Scan the lines below for the word "Given". Copy each line you find it in.
─── Listed entries ───
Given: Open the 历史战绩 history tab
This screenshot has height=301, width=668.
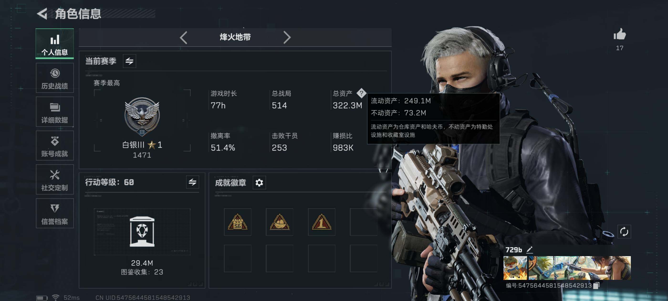Looking at the screenshot, I should pyautogui.click(x=55, y=78).
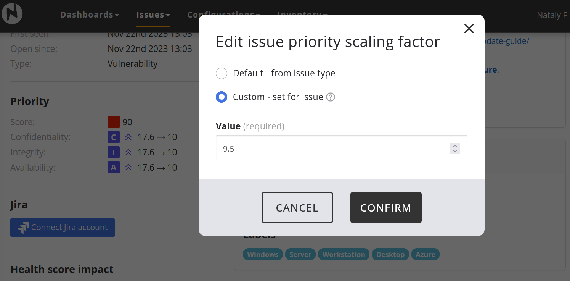Click the Azure label tag

425,255
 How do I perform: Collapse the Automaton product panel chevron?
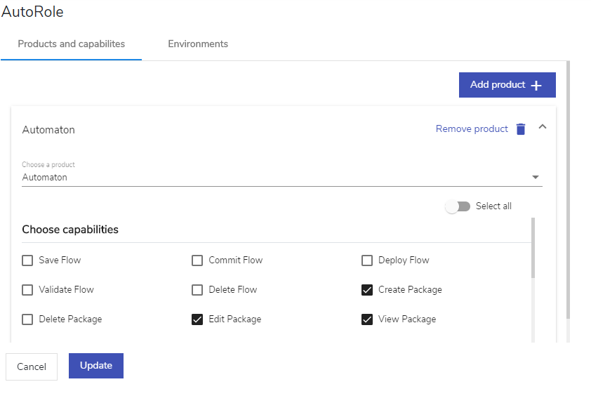click(x=543, y=126)
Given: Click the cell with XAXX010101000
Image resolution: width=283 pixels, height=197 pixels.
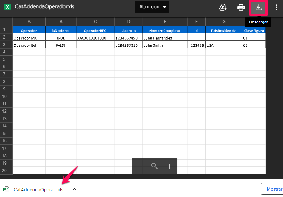Looking at the screenshot, I should pos(95,38).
───
→ **Exercise solution**:
Given: Open the 历史战绩 history tab
Given: Click the cell with XAXX010101000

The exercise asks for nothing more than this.